期待をかけられることが、こんなにも嬉しいと思うのも、久しぶりだ。
ここへ来たばかりの頃は、もっとできる、もっと上を目指せと言われ、その重さに暁治は負けかけていた。しかしいまは、前へ進む勇気が湧いてくる。
心に大きな変化が生まれた証拠だろう。
「はる」
電話を切ると、小さな呼び声が聞こえた。それに振り向くと、朱嶺が部屋の戸口で、思い詰めたような顔で立っている。
その顔に暁治は笑って肩をすくめた。
「なんだよ。その通夜みたいな顔」
「決めたの?」
「決めたよ」
「大きなチャンスだよね」
「……ああ、でも俺はここで、絵を描いていくことに決めた。この町に根を下ろすよ」
「え?」
パチパチと瞬いて、朱嶺は呆気にとられた顔をする。てっきりもう、暁治がここにいる選択をすることに、気づいていると思っていた。
恋人のその間の抜けた反応を見て、暁治はぷっと吹き出すように笑う。
「なんだよ、俺がお前を置いて帰ると思ってたのか?」
「いや、その、だって。暁治の将来がかかってるって、コウちゃんが言ってたし」
「確かにそうだけど。俺の可能性は、ここで終わるわけじゃない」
この町にいてもできることがある。いや、この町だからこそできることが多い。天秤はどちらか片方に、傾かなければいけないわけではない。
それならば夢も、希望も手にしてもいいはずだ。
「そっか」
ほっとしたように表情を和らげた朱嶺は、へにゃりと笑った。そして近づいてくると、ベッドに腰かけていた暁治に飛びつく。
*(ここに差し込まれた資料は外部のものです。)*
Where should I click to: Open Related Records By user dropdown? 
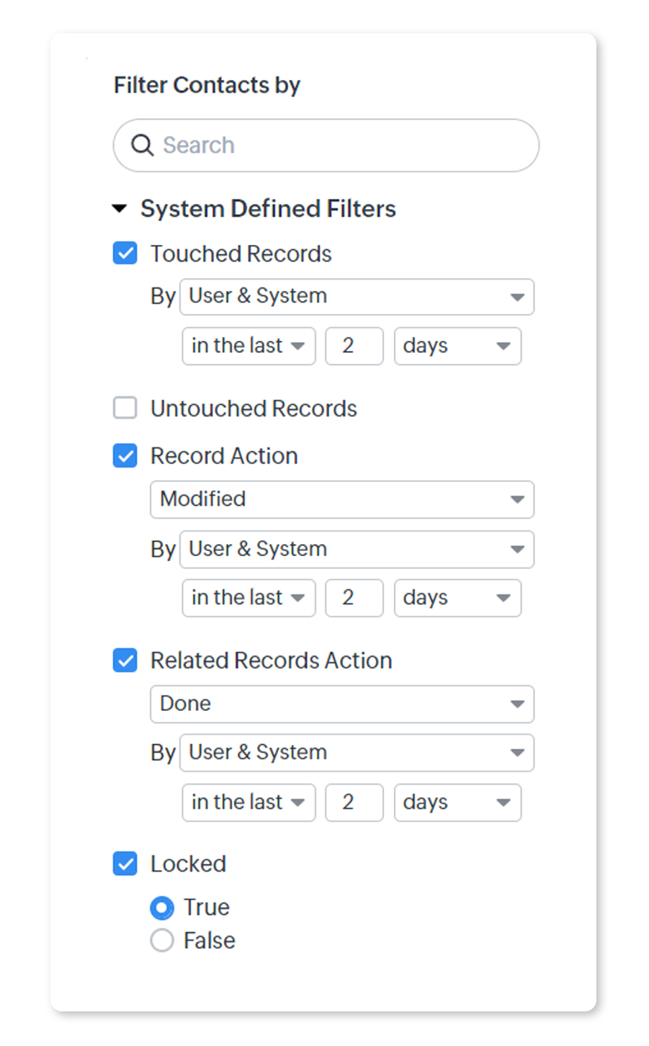[x=357, y=753]
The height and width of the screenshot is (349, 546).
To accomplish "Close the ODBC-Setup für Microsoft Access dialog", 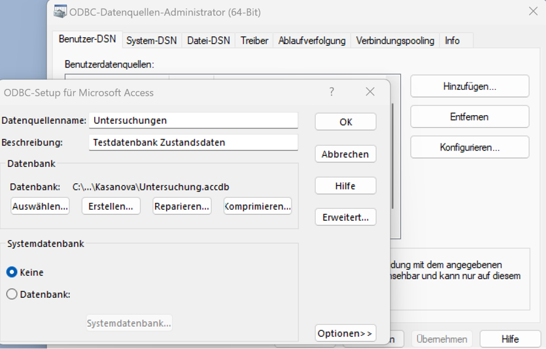I will tap(370, 92).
勢いのまま二人で倒れ込めば、ぎゅっと力強く抱きしめられた。
「はるはきっとすごい画家になるよ。あんなに優しい絵を描けるんだもん」
「まあ、長年生きてきたお前が言うんだから、信じるよ」
「僕の自慢の恋人だよ」
「そうか、そりゃ良かった」
「知ってる? ふきのとうって、この時期に蕾を出すのに、春の季語なんだよ。雪の下で春を育むんだ。まるでいまのはるみたいじゃない? いっぱい栄養つけて、春に蕾を開くね」
「春に、はるって……ややこしいな」
「僕、もしはるが帰ってしまっても、きっと追いかけてたよ」
身体を起こした朱嶺は、覗き込むように顔を寄せてくる。視線を合わせると、ふふっと小さく笑って、唇に触れるだけのキスをした。